スイッチはこのOリングによって外部と隔てられた内側にあり、水気やゴミによる接点不良を防止しています。
音量調節キー
音量調節キーも電源キーと同様にOリングでスイッチを保護。
キー周りにこのような保護構造を持つスマホはごく少数です。
LTPO OLEDディスプレイとメインフレーム
phone(1)で強烈だったディスプレイの接着力はphone(2)でも健在。無傷での取り外しは困難を極めます。
イヤースピーカーの開口部分は水が侵入してもOLEDを侵さないように保護加工されています。
肉厚で高剛性のメインフレームはリサイクルアルミを100%使用。見た目ではバージン材と何ら変わらず精巧に作られています。
ベゼルの歪みが直った
ベゼル部分にあった歪みはディスプレイを剥がすとすっきり綺麗になりました。
メインフレームにあるガラスを支える突起と歪みの位置が一致していることから、原因はディスプレイ接着時の加圧が均等でなかったためと推測します。
強化された発熱対策
メインフレームの熱拡散シートを剥がした所にベイパーチャンバーがあります。導熱グリスを介してCPUと接触させ、封入されている液体の気化と液化のサイクルによる高い熱伝導性で熱を素早く吸収し広範囲に拡散します。

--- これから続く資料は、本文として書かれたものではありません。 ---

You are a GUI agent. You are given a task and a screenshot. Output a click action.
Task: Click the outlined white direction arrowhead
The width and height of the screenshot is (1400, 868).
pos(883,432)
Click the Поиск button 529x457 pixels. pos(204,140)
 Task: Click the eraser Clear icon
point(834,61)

phone(1)と比較すると2倍近く大型化していて発熱対策も一層強化されました。
分解完了
背面デザインを実現するため部品の数は膨大。
その膨大な部品から成る一般的なスマホではまず見ることの無い複雑な構造の理由はデザインを実現するために他なりません。
難しい組立にもかかわらず目立った汚れやゴミは見られませんでした。丁寧に組み立てられています。

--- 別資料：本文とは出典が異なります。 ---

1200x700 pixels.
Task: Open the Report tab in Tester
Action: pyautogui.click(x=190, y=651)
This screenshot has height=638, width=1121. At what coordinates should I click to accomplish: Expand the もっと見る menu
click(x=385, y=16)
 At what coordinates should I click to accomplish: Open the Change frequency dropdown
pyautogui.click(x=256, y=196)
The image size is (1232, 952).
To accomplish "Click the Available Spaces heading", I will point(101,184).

一つ一つの部品も精度が高く隅々まで神経が行き届いている印象を受けました。
各部の防塵・止水構造、大型のベイパーチャンバーを用いた放熱はハイエンドモデル相当の贅沢な仕様で、デザインだけでなく基本性能部分も周到に作り込まれています。
そんな精巧な部品に多くのリサイクル材料を多用したことで、生産・消費における環境配慮の必要性をユーザーに訴求しています。
それを知るとクールな姿の中にもどこか優しさを感じられる気がします。
内部構造は前作のphone(1)を踏襲していて、部品のレイアウトや形状がそっくり。
これによってphone(1)で培われた検討成果の多くを引き継ぐことができたと思われ、開発コストを削減するとともに設計の成熟が更に進んだのではないかと思います。
逆を言えばphone(2)では構造変更の必要がほとんど無いくらいにphone(1)の完成度が高かった、ということなのかもしれません。
構造の無駄を削ぐことは厚みを減らしたり重量を軽くしたりすることに繋がるわけですが、背面の演出のために用いられる部品たちは無駄そのものと思われがち。
Nothingは比類の無い美意識によりそんな無駄を唯一無二の趣に変え、人を惹きつける製品を作ることに成功している数少ないメーカーの一つだと言えそうです。